▸ **Problem**: Only the lines from the one containing "Viewport: 804px width, 1512px height." through the end of the data below are to be repeated, exactly as given, without pictures.

⁂

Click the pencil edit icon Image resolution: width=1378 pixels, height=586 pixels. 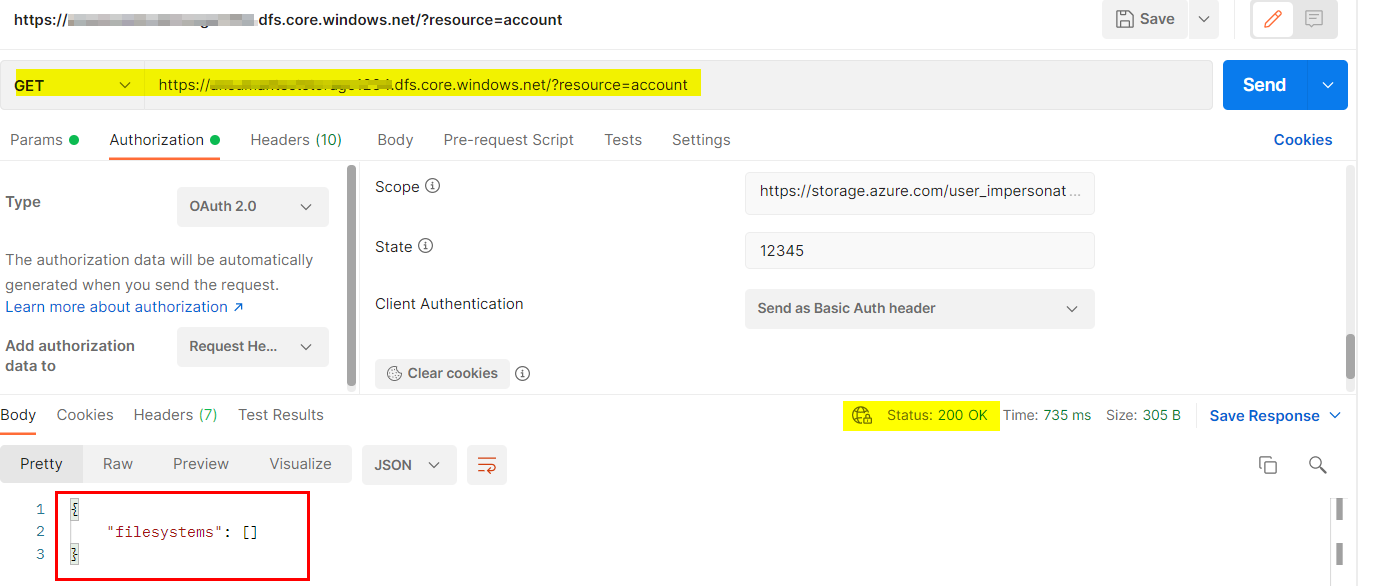(1273, 19)
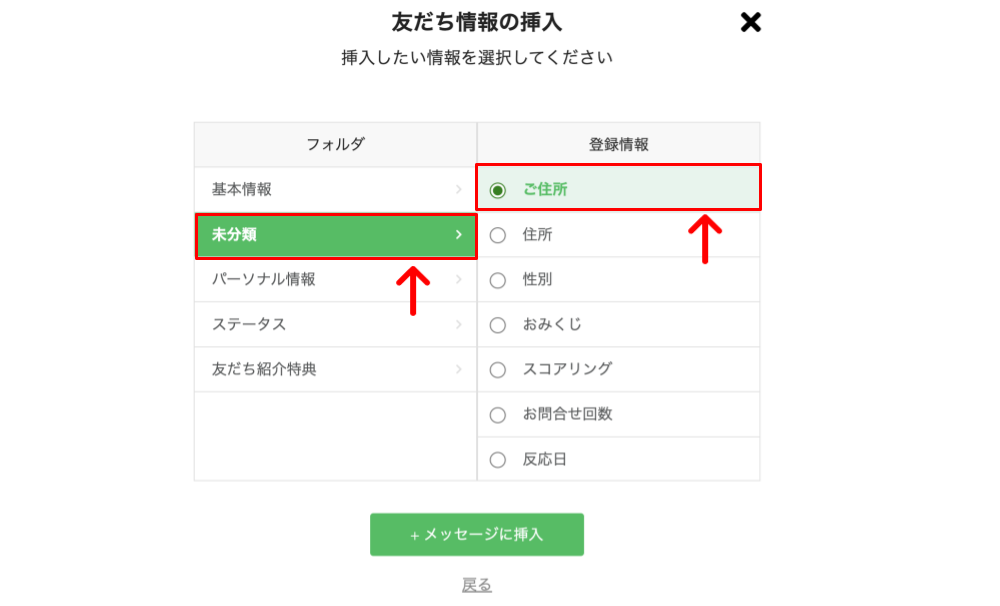Select the スコアリング radio option
Image resolution: width=1000 pixels, height=606 pixels.
497,370
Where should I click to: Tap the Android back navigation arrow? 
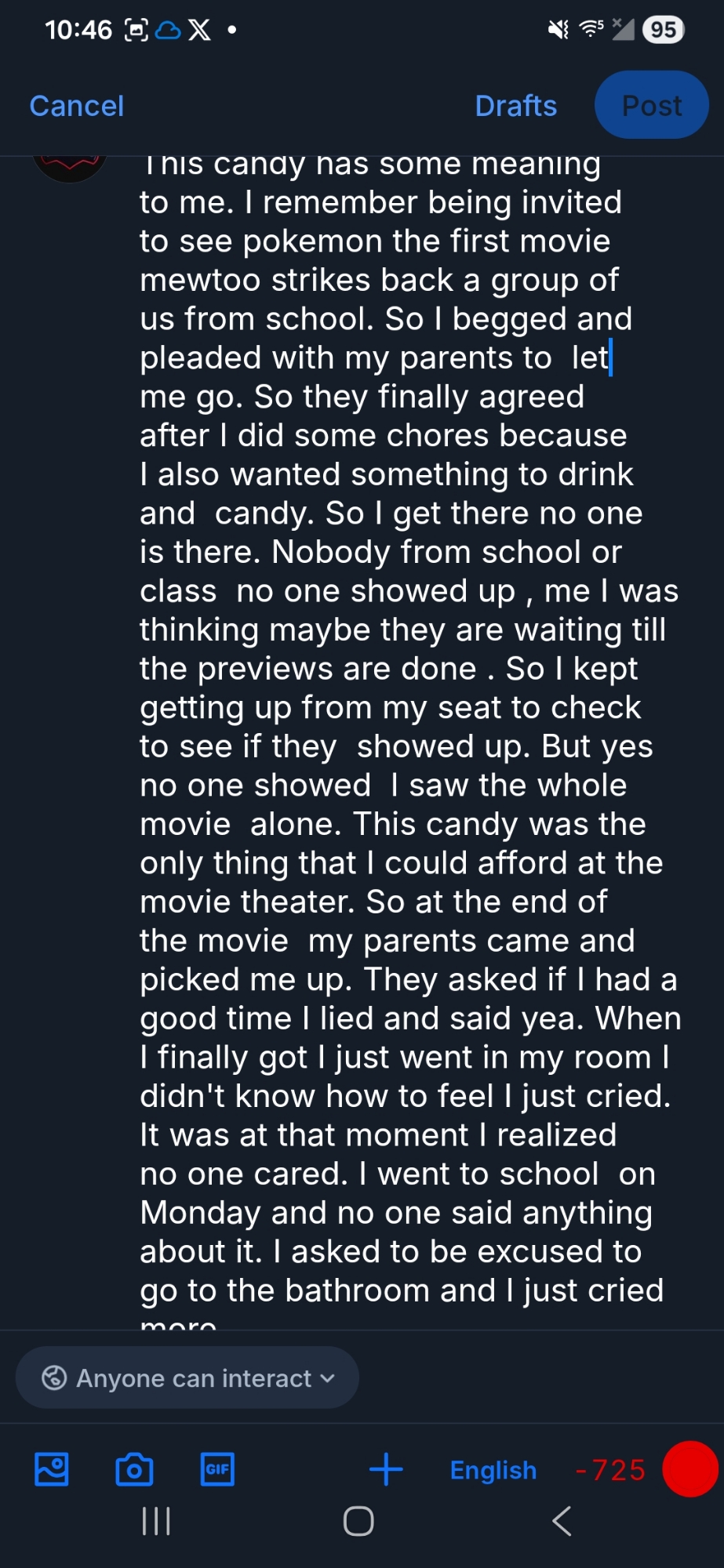[x=562, y=1522]
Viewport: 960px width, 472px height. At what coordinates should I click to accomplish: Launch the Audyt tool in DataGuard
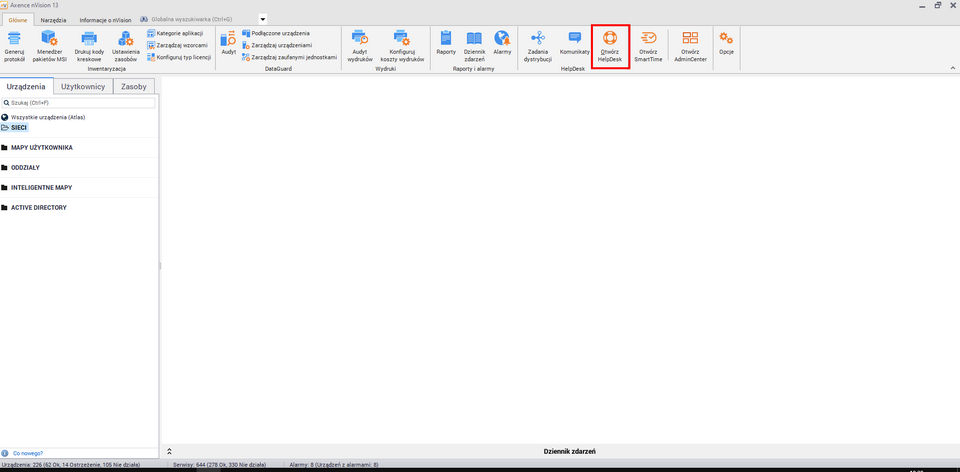pos(228,43)
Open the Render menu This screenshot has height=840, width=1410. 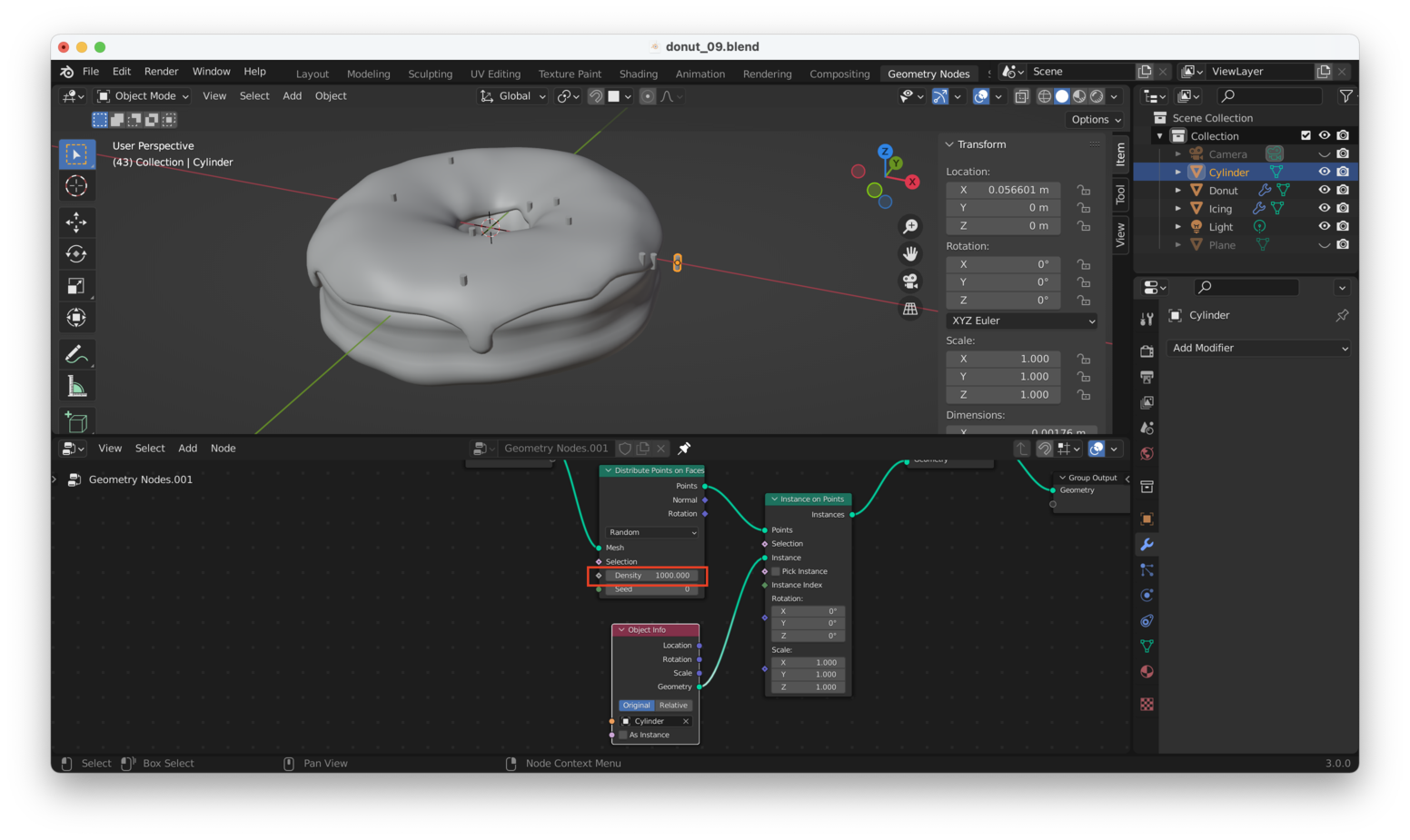(161, 72)
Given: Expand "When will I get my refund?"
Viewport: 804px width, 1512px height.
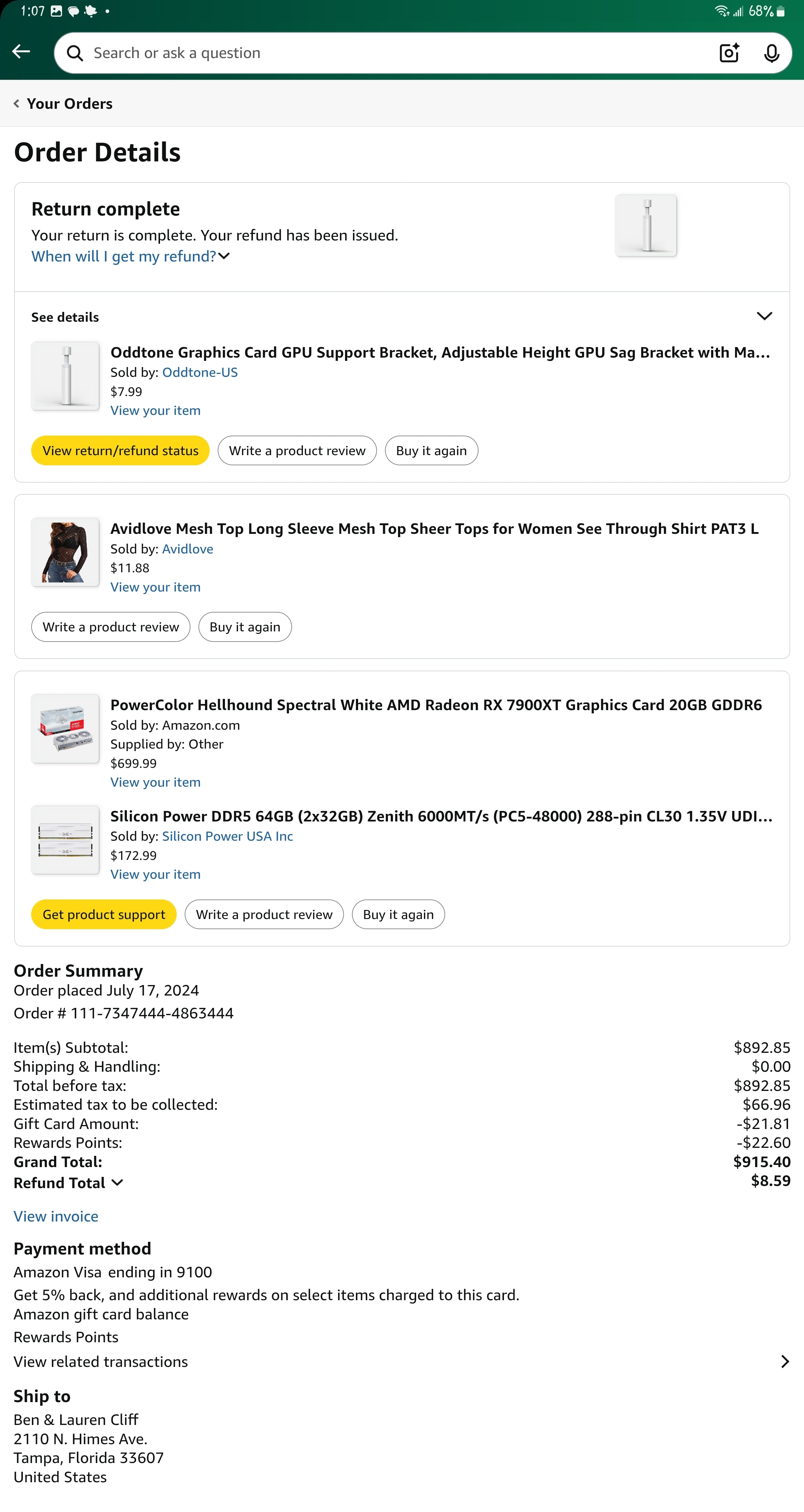Looking at the screenshot, I should (x=130, y=256).
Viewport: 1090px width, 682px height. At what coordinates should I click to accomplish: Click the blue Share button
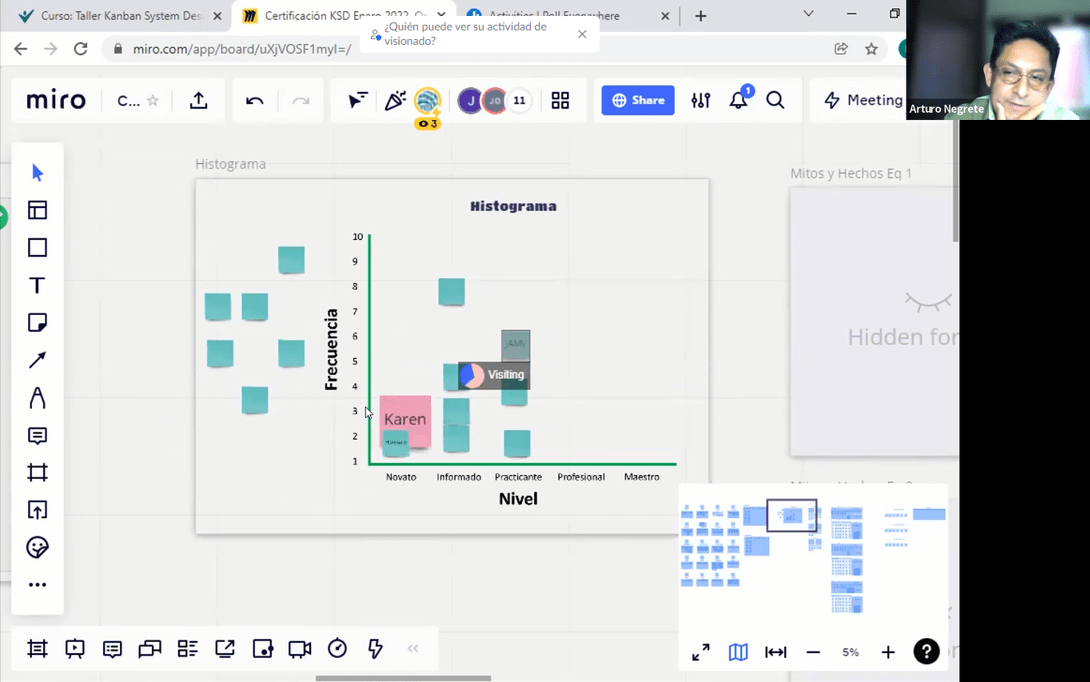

⁂

▸ **Solution for this exercise**:
Viewport: 804px width, 1512px height.
Looking at the screenshot, I should (x=130, y=256).
Viewport: 1090px width, 682px height. At what coordinates should I click to accomplish: Click the blue Share button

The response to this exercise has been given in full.